SET EXERCISE 1: In the sink documentation, where does the ganglia sink look for gmetric if gmetric_path is not given?
SET EXERCISE 2: Reproduce the part of the sink documentation that opens with the words containing "4.5.2 - http" and closes with "the HTTP traffic.".

DOCUMENT SEGMENT:
4.5.1 - ganglia sink

Toplevel gangliaSink

ganglia sink

The ganglia sink uses the gmetric tool of the Ganglia Monitoring System to submit the metrics

Configuration structure

{
  "<name>": {
    "type": "ganglia",
    "gmetric_path" : "/path/to/gmetric",
    "add_ganglia_group" : true,
    "process_messages" : {
      "see" : "docs of message processor for valid fields"
    },
    "meta_as_tags" : []
  }
}
  • type: makes the sink an ganglia sink
  • gmetric_path: Path to gmetric executable (optional). If not given, the sink searches in $PATH for gmetric.
  • add_ganglia_group: Add --group=X based on meta information to the gmetric call. Some old versions of gmetric do not support the --group option.
  • process_messages: Process messages with given rules before progressing or dropping, see here (optional)
  • meta_as_tags: print all meta information as tags in the output (deprecated, optional)

4.5.2 - http sink

Toplevel httpSink

http sink

The http sink uses POST requests to a HTTP server to submit the metrics in the InfluxDB line-protocol format. It uses JSON web tokens for authentification. The sink creates batches of metrics before sending, to reduce the HTTP traffic.

Configuration structure

{
  "<name>": {
    "type": "http",
    "url" : "https://my-monitoring.example.com:1234/api/write",
    "jwt" : "blabla.blabla.blabla",
    "username": "myUser",
    "password": "myPW",
    "timeout": "5s",
    "idle_connection_timeout" : "5s",
    "flush_delay": "2s",
    "batch_size": 1000,
    "precision": "s",
    "process_messages" : {
      "see" : "docs of message processor for valid fields"

ENTRIES SHOWN:
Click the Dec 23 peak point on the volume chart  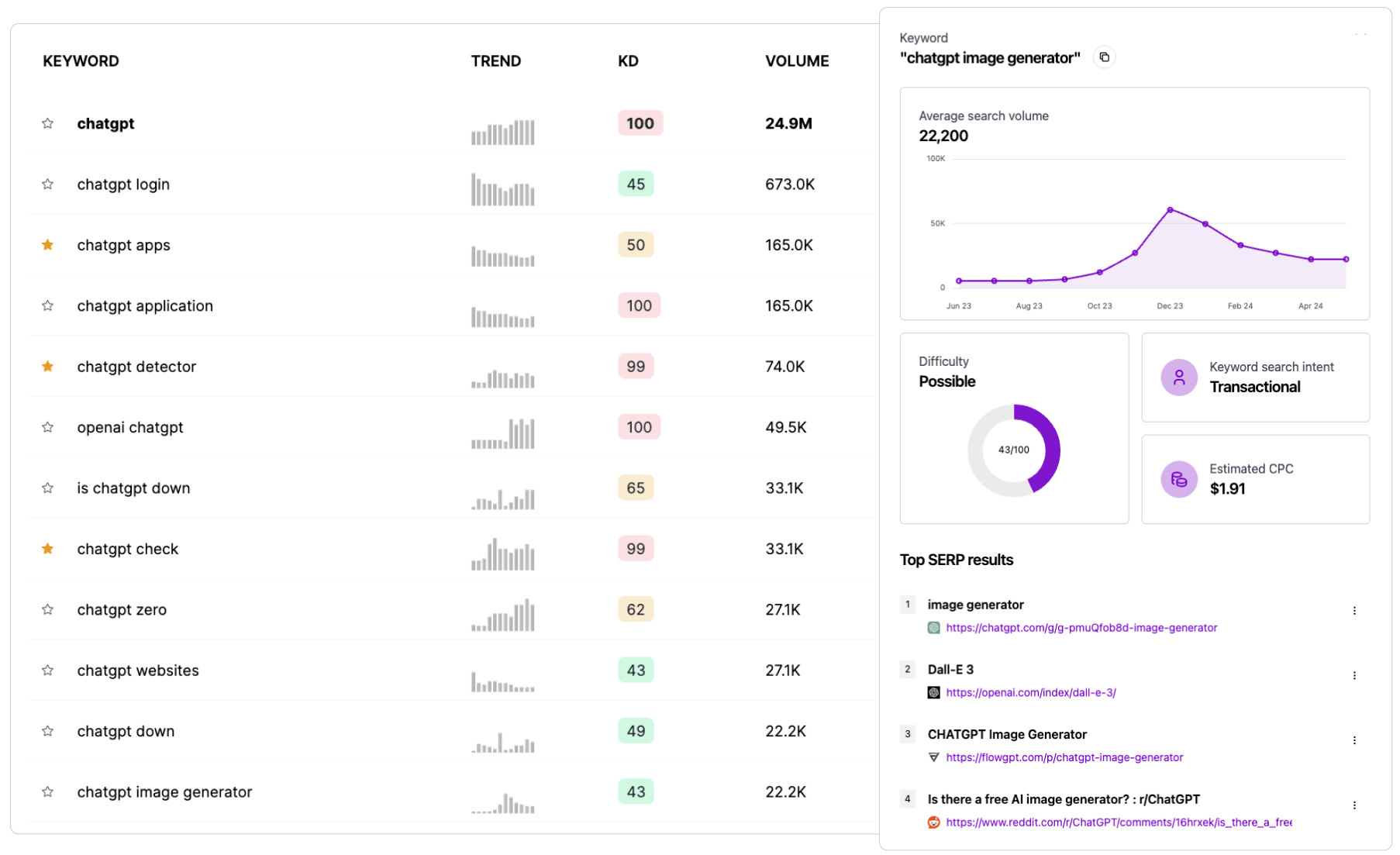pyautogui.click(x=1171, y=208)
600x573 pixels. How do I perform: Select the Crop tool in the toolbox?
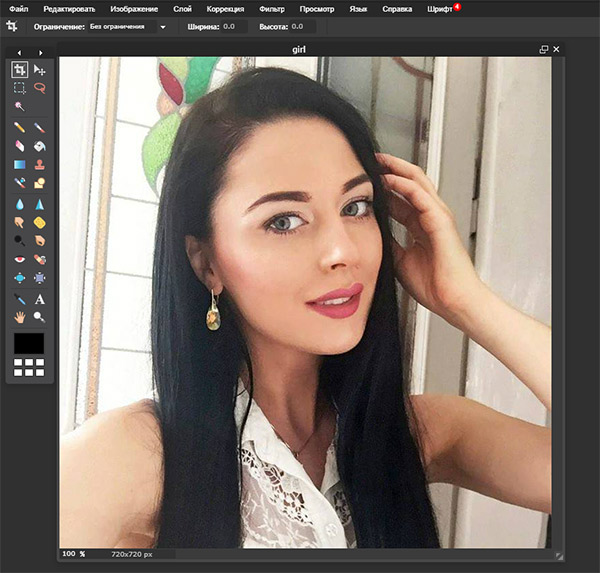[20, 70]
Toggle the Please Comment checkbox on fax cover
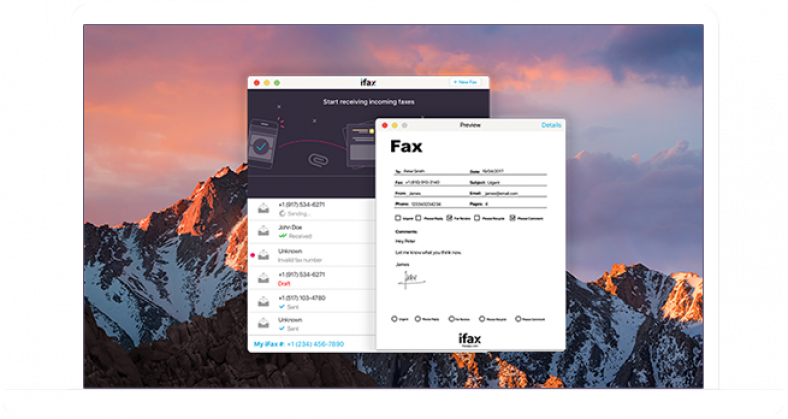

---

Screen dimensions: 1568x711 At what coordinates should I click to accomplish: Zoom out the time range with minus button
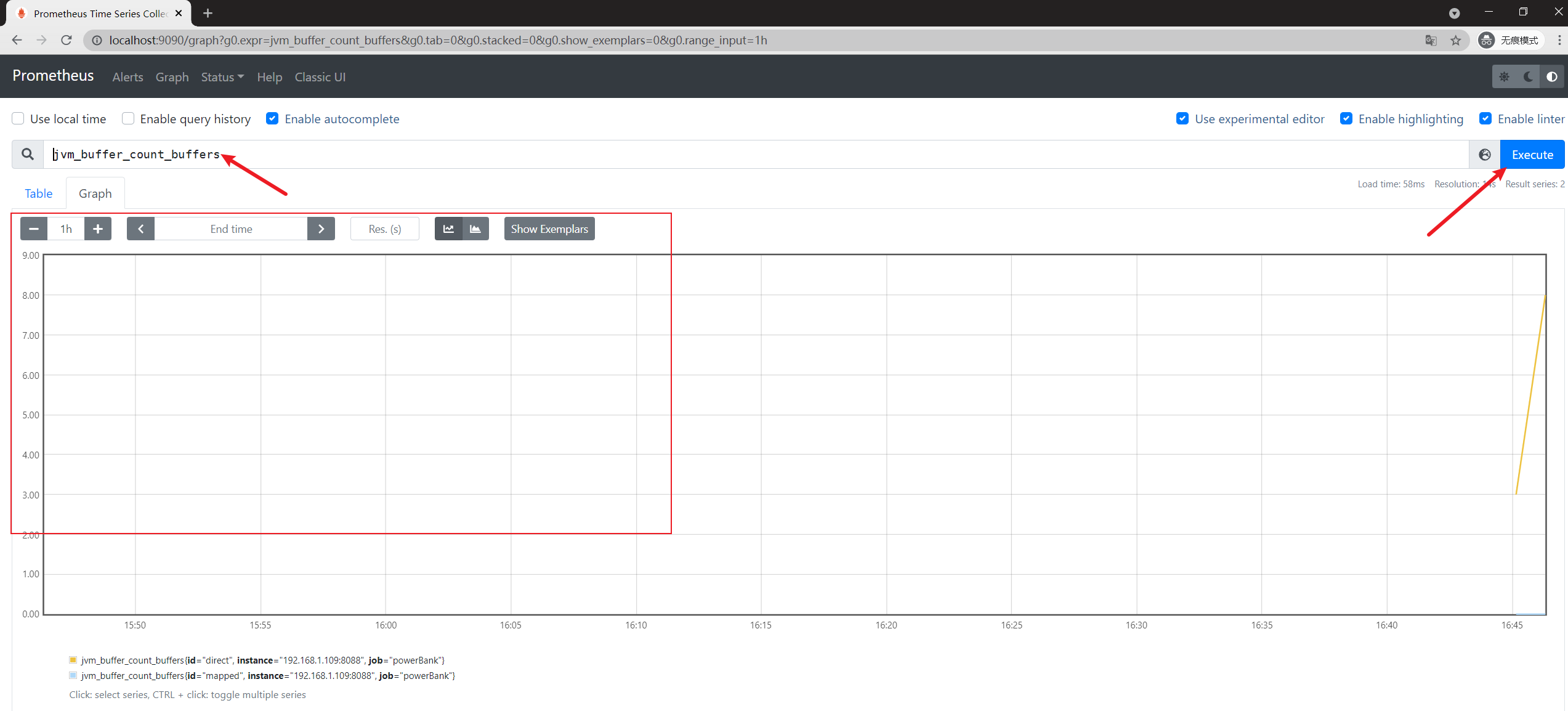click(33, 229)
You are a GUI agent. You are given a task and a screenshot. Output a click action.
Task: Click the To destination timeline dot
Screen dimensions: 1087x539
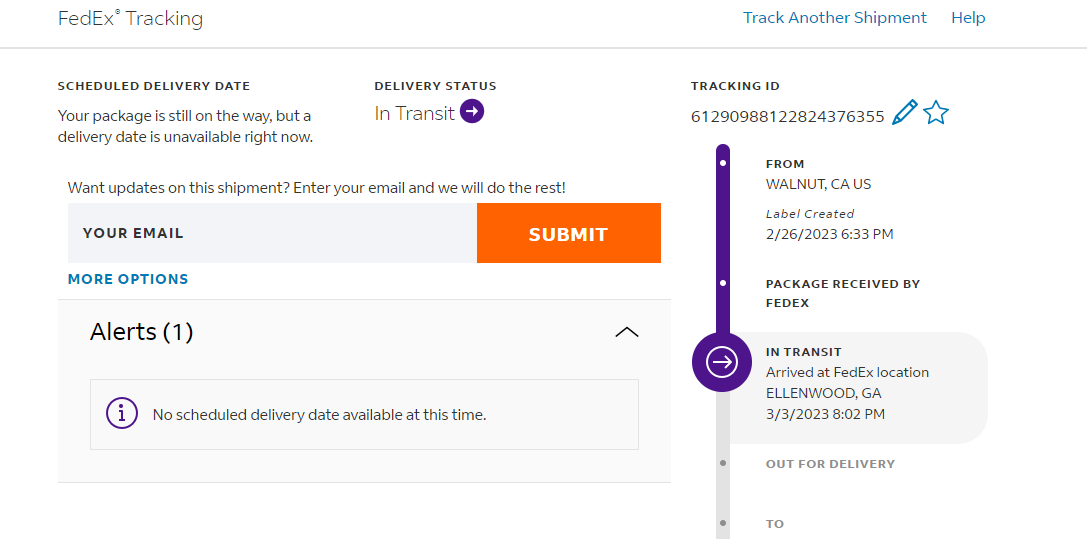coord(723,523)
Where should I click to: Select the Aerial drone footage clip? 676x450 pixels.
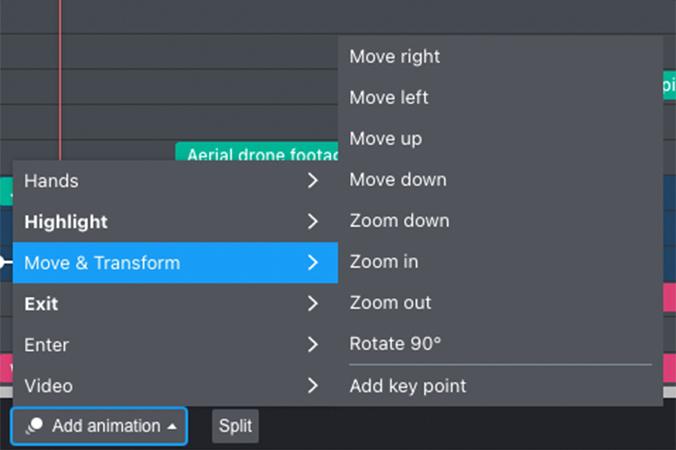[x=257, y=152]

CORRECT RESPONSE 1: It searches in $PATH for gmetric.

CORRECT RESPONSE 2:
4.5.2 - http sink

Toplevel httpSink

http sink

The http sink uses POST requests to a HTTP server to submit the metrics in the InfluxDB line-protocol format. It uses JSON web tokens for authentification. The sink creates batches of metrics before sending, to reduce the HTTP traffic.